Linear Models for Clasification - Probabilistic Generative Models (Maximum Likelihood Solution)

Posted by Amit Rajan on Monday, July 4, 2022

4.2.2 Maximum Likelihood Solution

Once the class-conditional densities $p(X|C_k)$ are expressed in a parametric form, the value of the parameter can be determinied using a maximum likelihood approach. This requires a data set having input $X$ together with their class labels.
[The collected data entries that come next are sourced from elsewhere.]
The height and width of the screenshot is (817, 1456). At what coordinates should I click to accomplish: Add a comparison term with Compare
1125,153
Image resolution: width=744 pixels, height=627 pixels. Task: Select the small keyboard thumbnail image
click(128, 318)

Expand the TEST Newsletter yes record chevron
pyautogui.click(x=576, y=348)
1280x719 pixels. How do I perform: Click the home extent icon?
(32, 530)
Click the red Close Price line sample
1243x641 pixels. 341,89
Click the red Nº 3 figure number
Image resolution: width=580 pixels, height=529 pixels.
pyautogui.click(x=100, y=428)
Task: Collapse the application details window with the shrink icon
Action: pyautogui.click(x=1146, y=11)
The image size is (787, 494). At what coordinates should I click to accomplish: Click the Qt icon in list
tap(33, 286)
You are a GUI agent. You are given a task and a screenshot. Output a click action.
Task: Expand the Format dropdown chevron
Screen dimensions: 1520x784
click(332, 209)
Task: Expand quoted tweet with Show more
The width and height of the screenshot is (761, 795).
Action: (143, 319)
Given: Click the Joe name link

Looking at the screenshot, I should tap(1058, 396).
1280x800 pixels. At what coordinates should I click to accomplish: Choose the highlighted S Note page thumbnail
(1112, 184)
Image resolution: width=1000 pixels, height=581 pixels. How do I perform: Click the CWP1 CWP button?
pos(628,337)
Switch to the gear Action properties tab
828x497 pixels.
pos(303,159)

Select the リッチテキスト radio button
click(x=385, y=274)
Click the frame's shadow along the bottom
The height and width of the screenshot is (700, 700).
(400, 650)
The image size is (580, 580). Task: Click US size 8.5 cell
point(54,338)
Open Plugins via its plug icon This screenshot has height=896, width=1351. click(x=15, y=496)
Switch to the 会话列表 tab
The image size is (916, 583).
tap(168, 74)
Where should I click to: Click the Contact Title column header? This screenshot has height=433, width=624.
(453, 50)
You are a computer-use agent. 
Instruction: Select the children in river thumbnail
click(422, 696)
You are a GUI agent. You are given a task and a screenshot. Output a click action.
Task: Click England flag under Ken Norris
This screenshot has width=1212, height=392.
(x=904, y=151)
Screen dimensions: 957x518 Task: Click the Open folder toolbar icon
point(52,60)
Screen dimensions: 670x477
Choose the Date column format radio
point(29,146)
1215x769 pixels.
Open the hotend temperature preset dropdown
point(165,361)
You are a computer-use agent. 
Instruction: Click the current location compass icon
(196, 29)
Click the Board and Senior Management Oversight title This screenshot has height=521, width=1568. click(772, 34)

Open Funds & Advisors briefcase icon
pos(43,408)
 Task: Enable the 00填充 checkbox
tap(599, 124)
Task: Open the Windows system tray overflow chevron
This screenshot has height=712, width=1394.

Suppose we have a data set ${X_n,t_n}$ where $n=1,2,…,N$ and $t_n=1$ for class $C_1$ and $t_n=0$ for class $C_2$. Let the prior class probablities be $p(C_1) = \pi$ and $p(C_2) = 1-\pi$. The joint densities are given as

$$\begin{align} p(X_n,C_1) = p(C_1)p(X_n|C_1) = \pi N(X_n|\mu_1,\Sigma) \end{align}$$

$$\begin{align} p(X_n,C_2) = p(C_2)p(X_n|C_2) = (1-\pi) N(X_n|\mu_2,\Sigma) \end{align}$$

assuming shared variance across class-conditional densities. Assuming independence, the likelihood function is given as

$$\begin{align} p(t|\pi,\mu_1,\mu_2,\Sigma) = \prod_{n=1}^{N} [\pi N(X_n|\mu_1,\Sigma)]^{t_n}[(1-\pi) N(X_n|\mu_2,\Sigma)]^{1-t_n} \end{align}$$

The log likelihood can be then maximized with respect to different parameters. For Maximizing log likelihhod with respect to $\pi$ , the part of it which depends on $\pi$ is

$$\begin{align} \sum_{n=1}^{N} [t_n \ln(\pi) + (1-t_n) \ln(1-\pi)] \end{align}$$

Differentiating with respect to $\pi$ and equating it to $0$, we get

$$\begin{align} \sum_{n=1}^{N} \bigg[\frac{t_n}{\pi} - \frac{1-t_n}{1-\pi}\bigg] = \sum_{n=1}^{N} \frac{t_n-\pi}{\pi(1-\pi)} = 0 \end{align}$$

$$\begin{align} \pi = \frac{1}{N}\sum_{n=1}^{N} t_n = \frac{N_1}{N} = \frac{N_1}{N_1 + N_2} \end{align}$$

where $N_1,N_2$ are the total number of data points in class $C_1,C_2$. For Maximizing log likelihhod with respect to $\mu_1$ , the part of it which depends on $\mu_1$ is

$$\begin{align} \sum_{n=1}^{N} t_n \ln N(X_n|\mu_1,\Sigma) = -\frac{1}{2}\sum_{n=1}^{N} t_n (X_n-\mu_1)^T \Sigma^{-1} (X_n-\mu_1) + const \end{align}$$

Differentiating with respect to $\mu_1$ and equating it to $0$, we get

$$\begin{align} -\frac{1}{2}\sum_{n=1}^{N} 2t_n \Sigma^{-1}(X_n-\mu_1) = -\Sigma^{-1}\sum_{n=1}^{N} t_n(X_n-\mu_1) = 0 \end{align}$$

$$\begin{align} \sum_{n=1}^{N} t_n\mu_1 = \sum_{n=1}^{N} t_nX_n \implies N_1\mu_1 = \sum_{n=1}^{N} t_nX_n \end{align}$$

$$\begin{align} \mu_1 = \frac{1}{N_1} \sum_{n=1}^{N} t_nX_n \end{align}$$

Similarly, maximizing with respect to $\mu_2$, we have

$$\begin{align} \mu_2 = \frac{1}{N_2} \sum_{n=1}^{N} (1-t_n)X_n \end{align}$$

Hence, the maximum likelihood solutions for the means are the mean of the input vectors assigned to the respective classes. The maximum likelihood solution for the variance is given as (can be derived)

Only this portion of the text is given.